The American Cable Association (ACA) has urged the FCC to maintain the scope of what it calls “its competition-enhancing program access rules,” a move it believes protects the legal rights of small cable operators that seek to distribute TV programming owned by rival pay-TV distributors.

“Program access rules are essential to the competitive position of independent cable operators,” said ACA President/CEO Matthew M. Polka. “Reducing the scope of the rules for the purpose of reducing the amount of cable programming covered by the rules would result in giving the largest pay-TV distributors that own content an unfair advantage and the ability to disrupt consumer expectations.”

ACA set forth its views in comments filed with the FCC on Aug. 4 as part of a proceeding aimed at “clearing out regulatory underbrush within the FCC’s media regulations,” it said.

Developed more than two decades ago, the program access rules are viewed by ACA as “fundamental competitive tools that require vertically integrated cable operators – defined as cable operators that own satellite-delivered programming and terrestrially delivered regional sports networks — to sell that content to competing MVPDs.”

ACA has long advocated for changes to existing program access rules to fully, fairly and finally cover buying groups, such as ACA’s partner representing independent companies, the Lenexa, Kan., based National Cable Television Cooperative (NCTC).

“In today’s routine mega-mergers, vertical integration between multichannel video programming distributors (MVPDs) and programmers is very likely to continue,” said Polka, “and that’s why NCTC and other buying groups must have full access to the program access rules to fight against discrimination by vertically integrated programmers.”

ACA in its comments said it agreed that that FCC should adopt proposals that were widely supported in the record and that would reduce outdated regulatory burdens on cable operators.
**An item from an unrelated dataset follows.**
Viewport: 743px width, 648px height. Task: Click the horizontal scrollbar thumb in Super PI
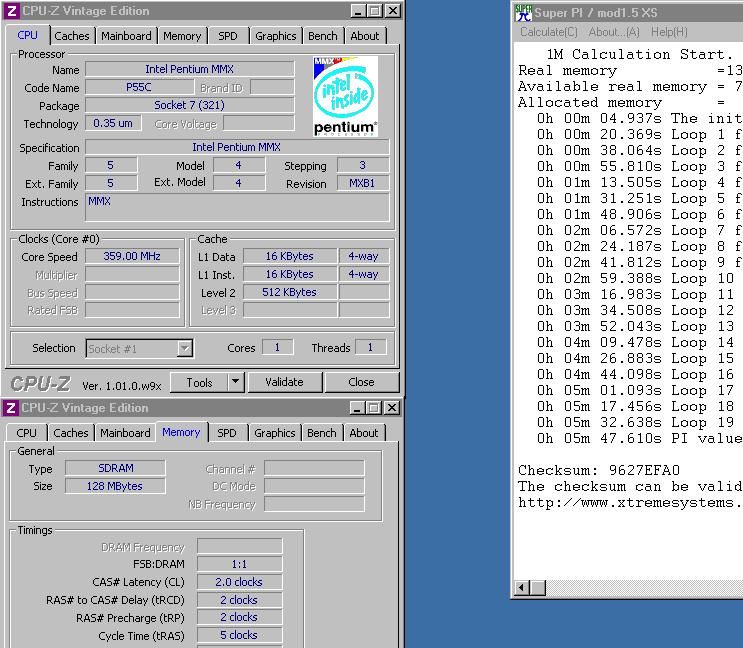[x=538, y=588]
But, it said scaling back program access rules would be a mistake – especially within the context of a proceeding designed to provide the FCC with actionable suggestions for launching rulemaking proceedings to clear the regulatory underbrush of outdated, unnecessary and unduly burdensome regulations that have exceeded their usefulness.

ACA also said supporters of altering the program access regime presented no new facts or analysis to support a decision to re-open, as a general matter, the FCC’s settled interpretation of the scope of its authority to implement protections against unfair methods of competition or unfair or deceptive acts and practices.
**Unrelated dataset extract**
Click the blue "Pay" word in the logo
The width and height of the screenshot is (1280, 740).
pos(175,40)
In its comments, ACA also called on the FCC to reject requests for substantive changes to the retransmission consent election process. ACA took a stand against a group of TV station owners that sought changes to FCC rules regarding the process by which commercial broadcast stations elect must carry or retransmission consent status.
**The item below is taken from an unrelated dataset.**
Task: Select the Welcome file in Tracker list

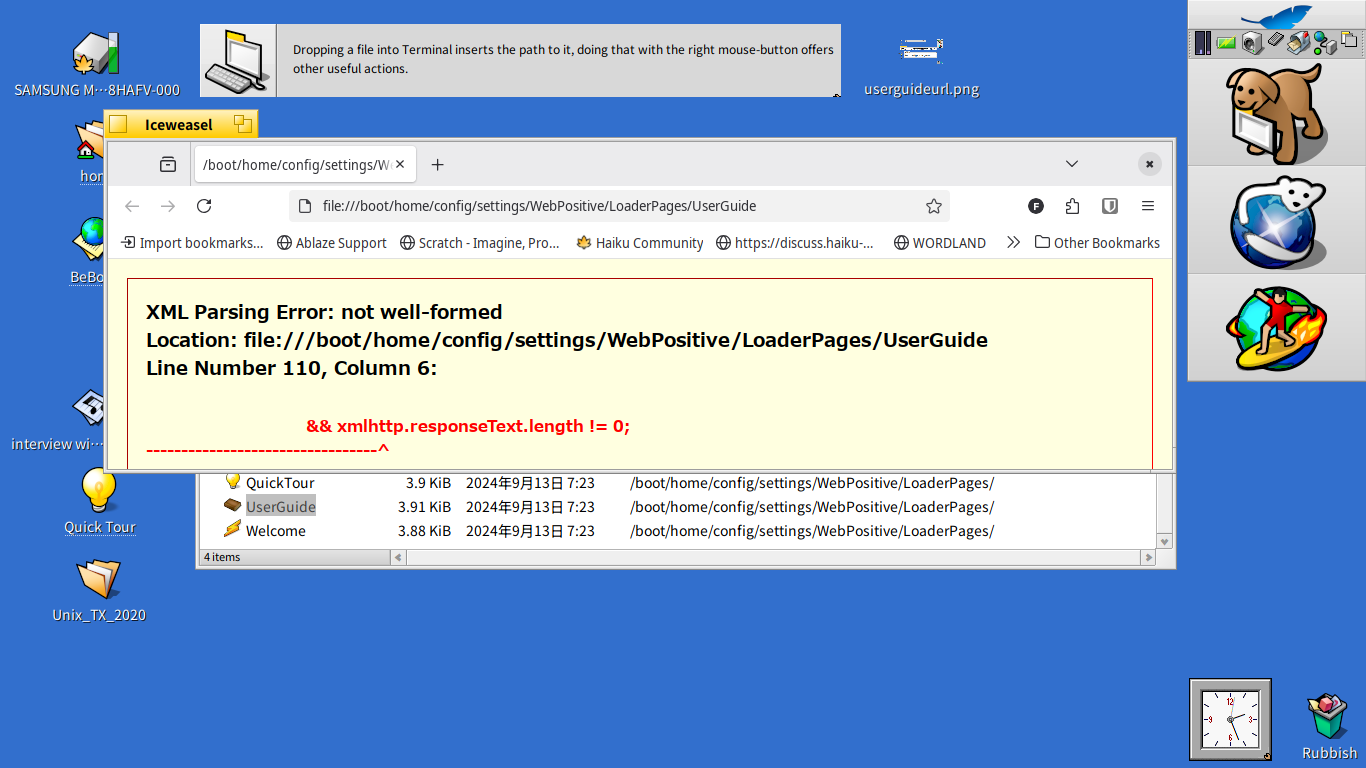Action: click(275, 531)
Specifically, ACA asked the FCC to reject a proposal by CBS, Disney, 21st Century Fox and Univision to allow broadcasters to notify MVPDs of their retransmission consent or must-carry elections via electronic means and not have to place a copy of each election in their online public inspection file. Likewise, ACA opposed Nexstar’s request that would switch the default election from must carry to retransmission consent.

ACA believes the rules provide key legal protections that would be weakened by the “reforms” advocated by these TV station interests. ACA pointed out that a broadcast station’s election of retransmission consent or must carry triggers legal consequences for cable operators and broadcasters alike. Whether a broadcaster elects retransmission consent or must carry – and the cable operators’ ensuing obligation for carriage of those signals or negotiation for carriage – is too significant for the parties involved not to be delivered via certified mail, which is a proven and reliable method.

In opposing Nexstar’s request to make the default carriage retransmission consent, ACA said making must carry the default election allows a cable operator, if necessary, to proceed to retransmit a local television signal without interaction with the broadcaster and will help those smaller broadcasters that have historically elected to assert their mandatory carriage rights.

With a change in the default election, a broadcaster that does not provide notice on time would forfeit its must carry rights and be forced to expend administrative and financial resources to negotiate and sign a contract expressly to grant retransmission consent in order to maintain carriage on a cable operator’s system.